___ EXTRAIT CHOISI

Le 27 novembre dernier, 4000 jeunes ont manifesté au rectorat de Nantes. L’évacuation du parc du rectorat a été demandée par le Recteur d’Académie qui avait auparavant interdit les réunions dans les établissements et demandé une présence policière à la porte des lycées. L’intervention des forces de l’ordre a été selon de nombreux témoignages d’une brutalité hors de proportion. Un jeune homme de 17 ans a été très grièvement blessé à l’œil, un autre à la mâchoire, par des tirs de flashball en plein visage.

Il semble bien que les manifestations de 2005 contre le CPE aient mis fin au traditionnel jeu de face à face entre les jeunes et la police. Si les manifestations n’étaient pas toujours bon enfant, c’est auparavant sans trop d’inquiétude que les parents voyaient les lycéens occuper la rue pour revendiquer haut et fort leur avenir; la citoyenneté active n’est pas juste une pratique d’isoloir.
Depuis les manifestations anti CPE, une recrudescence de faits atteste un glissement incontestable vers la violence ordinaire de la police à l’égard des jeunes manifestants. Les témoignages de menaces verbales ou physiques, de provocations des forces de l’ordre suivies de brutalités ne se comptent plus.
Des questions se posent qui vont au-delà des faits eux-mêmes :
Qui veut en découdre ? Qui autorise ces dérapages ? Que cherchent les autorités responsables en laissant s’installer de tels comportements?
Il est temps de rappeler que sont reconnues aux lycéens les libertés fondamentales d’expression, de réunion, d’association et que manifester n’est pas un délit. Si l’encadrement policier n’est pas capable ou ne se donne pas la capacité d’agir comme force d’apaisement dès lors qu’elle a affaire aux jeunes, on peut craindre que, dans les mêmes circonstances, les mêmes comportements fassent de nouvelles victimes.

______

= EXERCICES À RÉALISER =
a. Recopiez le passage de l'extrait sur la manifestation de Nantes qui commence à « Des questions se » et se termine à « de tels comportements? ».
b. Répondez à ces questions sur l'extrait sur la manifestation de Nantes :
(i) Combien de jeunes ont manifesté au rectorat de Nantes le 27 novembre ?
(ii) Quel âge avait le jeune homme grièvement blessé à l'œil ?
(iii) Contre quoi les manifestations de 2005 étaient-elles dirigées ?
c. Poursuivez l'extrait sur la manifestation de Nantes à la suite de sa dernière phrase.
Vous n'aurez pas besoin du matériel qui suit pour ce travail.

___ DONNÉES SOURCES

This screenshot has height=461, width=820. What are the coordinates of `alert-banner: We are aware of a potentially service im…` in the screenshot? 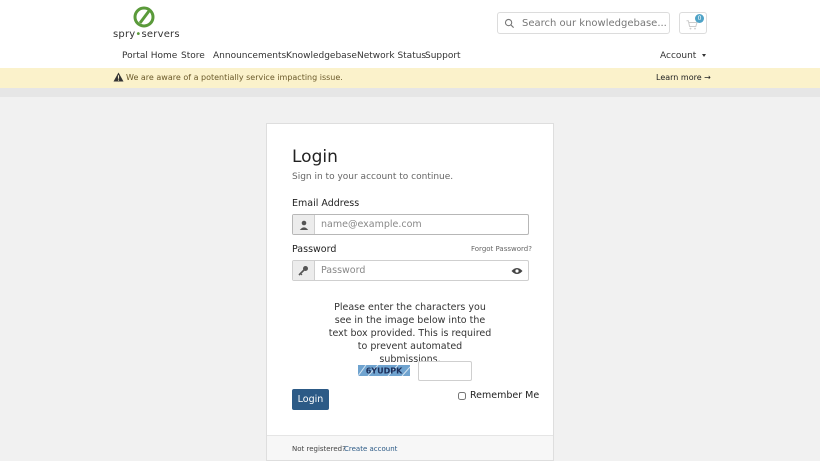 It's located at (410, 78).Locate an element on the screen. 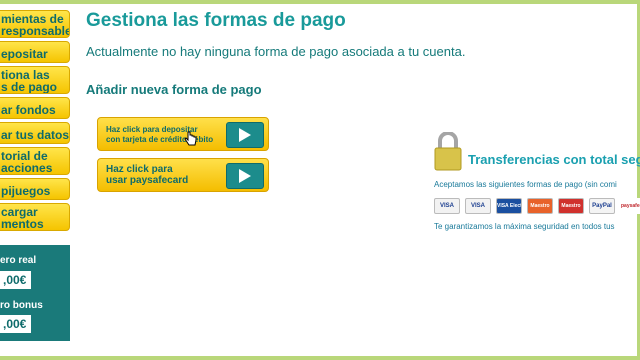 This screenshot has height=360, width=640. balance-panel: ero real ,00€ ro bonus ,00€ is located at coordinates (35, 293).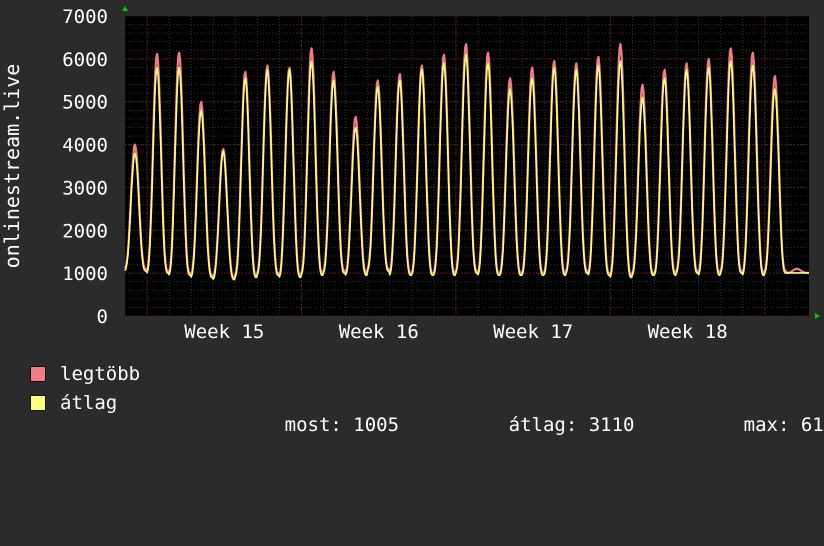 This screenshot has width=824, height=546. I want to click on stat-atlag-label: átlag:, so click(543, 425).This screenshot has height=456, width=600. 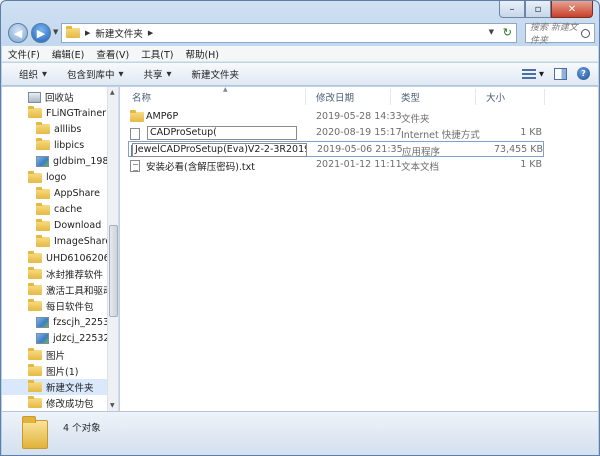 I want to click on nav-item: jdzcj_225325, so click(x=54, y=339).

______

= RÉPONSES NUMÉROTÉES =
a.
Des questions se posent qui vont au-delà des faits eux-mêmes :
Qui veut en découdre ? Qui autorise ces dérapages ? Que cherchent les autorités responsables en laissant s’installer de tels comportements?

b.
(i) 4000 jeunes.
(ii) 17 ans.
(iii) Contre le CPE.

c.
L’enjeu démocratique est important et les conséquences tellement prévisibles qu’il faut que chacun se préoccupe d’éviter de nouveaux actes de violence. Déjà, des appels sont lancés pour que les organisations syndicales et de parents d’élèves accompagnent à Nantes les prochaines manifestations lycéennes. C’est bien le signe qu’un pacte déjà fissuré est en train de se rompre, un pacte de confiance dans la protection des jeunes, dans l’exercice de leurs droits, dans la liberté de leur expression.

Pourtant, il n’y a pas si longtemps en mai 2002, au moment des élections présidentielles et des manifestations qui ont suivi, les partis politiques, les syndicats et les médias félicitaient la jeunesse pour son sens de la responsabilité civique, son sérieux et son engagement. Les étudiants, les lycéens, les collégiens, des enfants avec leurs parents, manifestaient aux côtés de tous les défenseurs des droits de l’homme, des libertés et de la démocratie. Mais dès que ce large consensus n’est plus d’actualité, la possibilité pour les jeunes de défendre leurs droits et particulièrement leur droit de participation aux affaires qui les concernent est remise en question au moindre mouvement.

Force est de constater, aujourd’hui, que ces libertés fondamentales d’expression, de réunion, d’association, reconnues aux lycéens s’arrêtent aux portes de la classe et parfois même, aux portes du lycée.
Les lycéens sont-ils informés de leurs droits au sein des établissements, savent-ils qu’ils ont le droit à la parole sur toute affaire les concernant (article 12 de la Convention Internationale des Droits de l’Enfant) ?
Notre responsabilité d’enseignant est là : faire exister les droits pour qu’ils soient connus et reconnus, pour que personne, jamais, ne trouve légitime d’user de la violence contre les jeunes.

Le Comité d’Animation de l’ICEM-Pédagogie Freinet (Institut Coopératif de l’Ecole Moderne)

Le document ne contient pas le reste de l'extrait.